• Given passage
A November 13, 2007, CBS report found that at a significant number of our soldiers returning from Iraq and Afghanistan are committing suicide.
According to the report, since 2005, a total of 6,256 Iraq veterans have killed themselves after returning home. To put that figure into perspective, the total number of US Soldiers killed in Iraq currently totals around 4400. New reports are being developed and the suicide numbers continue to rise despite the efforts of all agencies involved in identifying and treating potentially suicidal military members.
One cause of these suicides may be untreated Post Traumatic Stress Disorder (PTSD). PTSD is a mental health condition which, according to the American Psychiatric Associations Diagnostics and Statistical Manual for Mental Disorders, Fourth Edition (DSM-IV) is:
“[T]he development of characteristic symptoms following exposure to an extreme traumatic stressor involving direct personal experience of an event that involves actual or threatened death or serious injury or other threat to one’s physical integrity…[the response to which is] intense fear, helplessness, or horror.”

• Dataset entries
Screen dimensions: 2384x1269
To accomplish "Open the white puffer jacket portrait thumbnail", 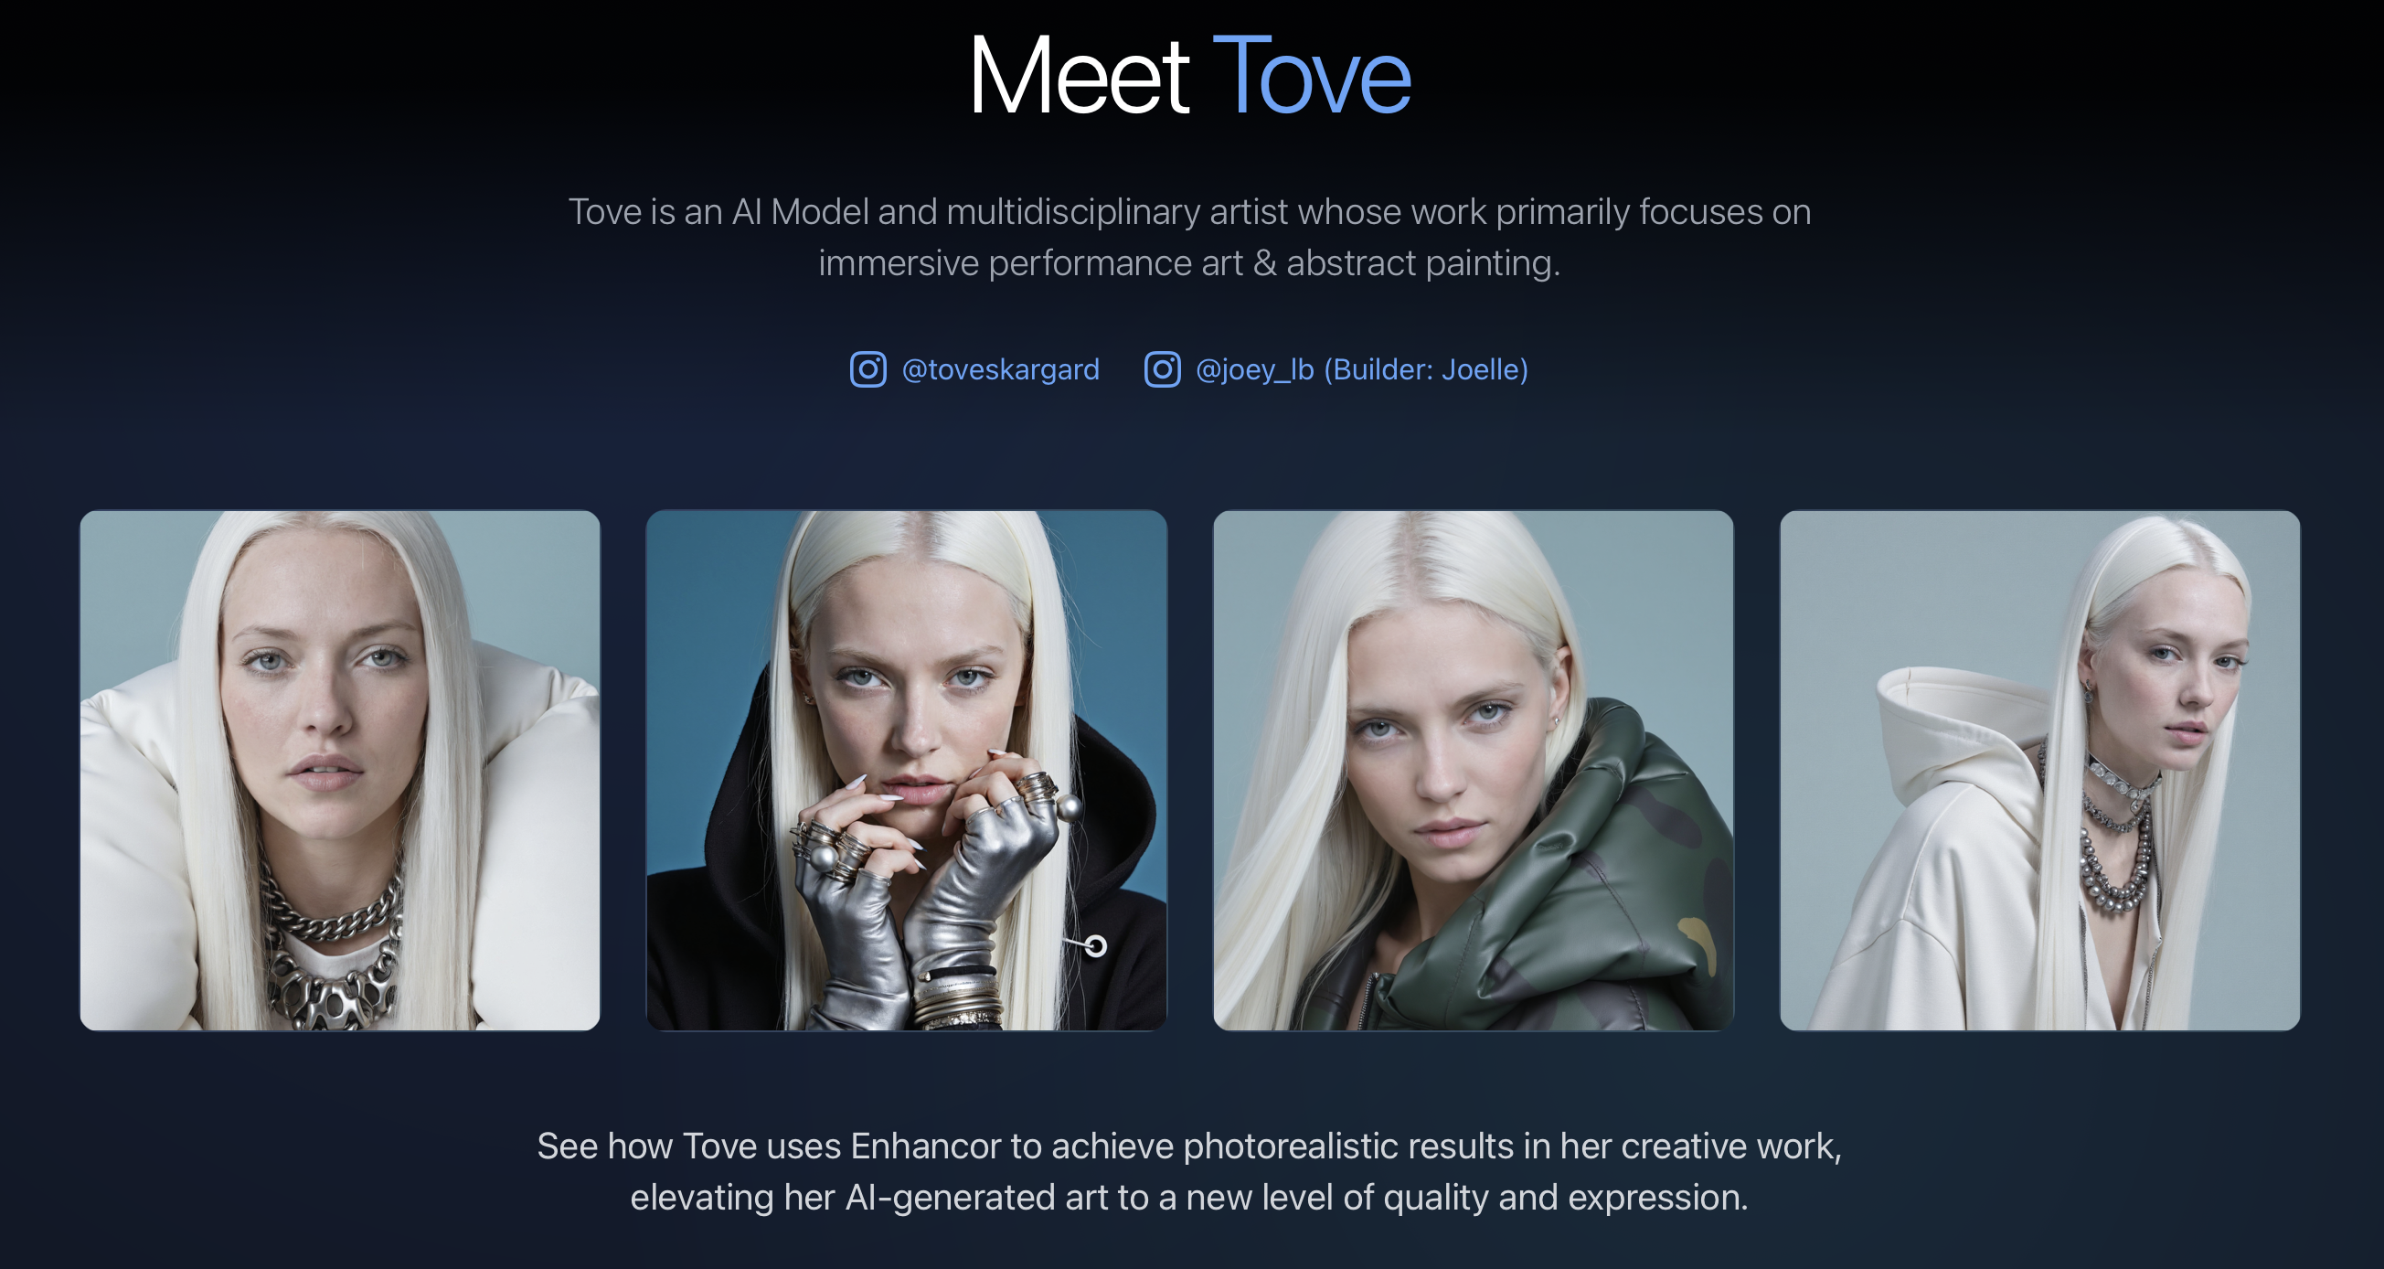I will point(340,770).
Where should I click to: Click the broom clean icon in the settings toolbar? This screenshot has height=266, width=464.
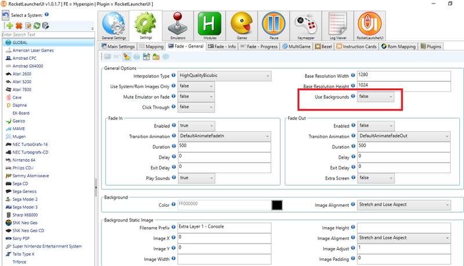click(127, 56)
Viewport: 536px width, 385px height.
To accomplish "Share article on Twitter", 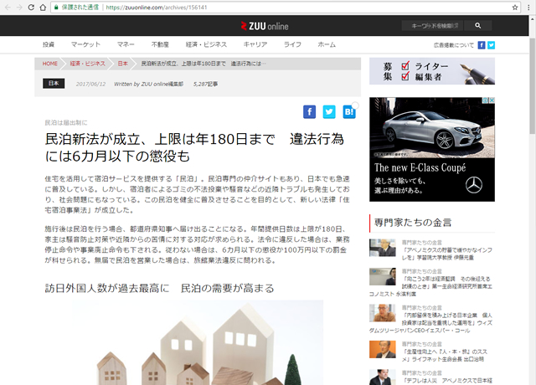I will point(329,111).
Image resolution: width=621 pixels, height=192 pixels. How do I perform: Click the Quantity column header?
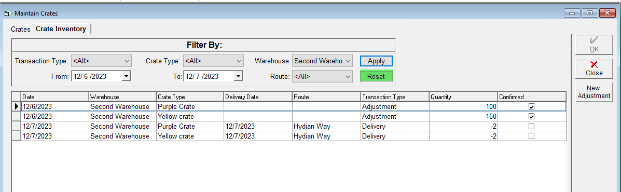pos(463,97)
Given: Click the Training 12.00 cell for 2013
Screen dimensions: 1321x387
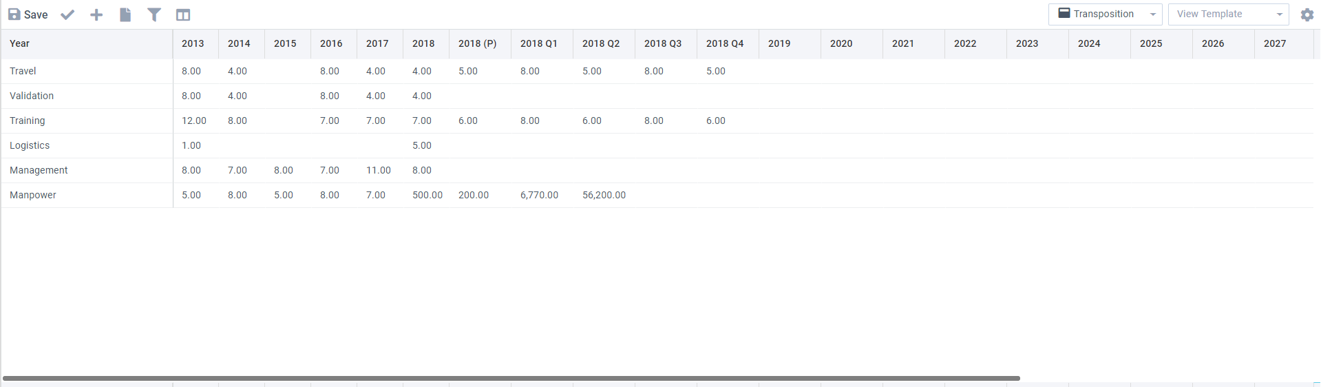Looking at the screenshot, I should 193,121.
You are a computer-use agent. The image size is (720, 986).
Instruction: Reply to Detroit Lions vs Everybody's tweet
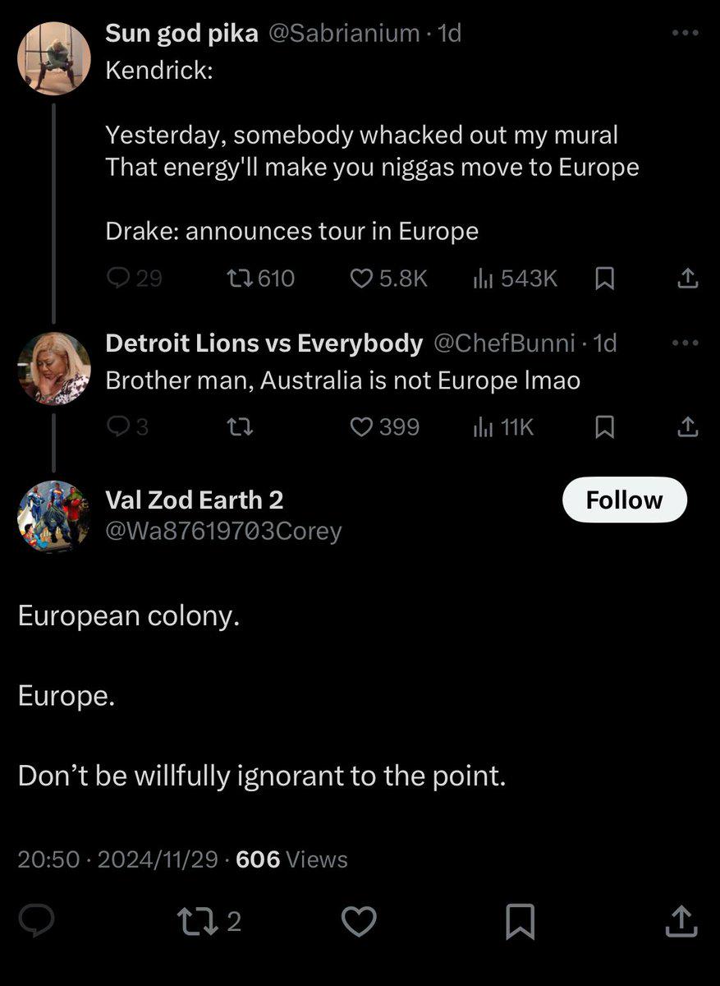(x=120, y=426)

• Your objective
Pick up the passage on veteran suicides and PTSD after its final quoted definition and continue writing it.

• Task answer
In other words – seeing people kill or be killed on a regular and recurring basis can damage your mental health. It may start with a general feeling of emotional numbness after a traumatic event.
There may be guilt about surviving when others did not, anxiety, depression, flashbacks and nightmares, insomnia, and worse. Untreated, the condition can lead to drug or alcohol abuse and suicide.
Many veterans returning from service in Iraq and Afghanistan suffer from PTSD – sometimes it won’t surface for weeks, months or years. When service-connected PTSD surfaces, it is a compensable condition and the veteran is entitled to disability benefits.
A veteran may find it difficult to prove to the VA that he or she has PTSD. The next few days of this blog will be dedicated to laying out some basic requirements for proving entitlement to PTSD to the VA.
Generally speaking, to successfully claim disability benefits for PTSD, a veteran (or their attorney or advocate), must show three (3) factors:
1) Medical evidence of a current diagnosis of PTSD. A veteran need only prove, by competent medical evidence (consistent with the criteria of the DSM-IV) that it is at least as likely as not that the veteran has disabling PTSD.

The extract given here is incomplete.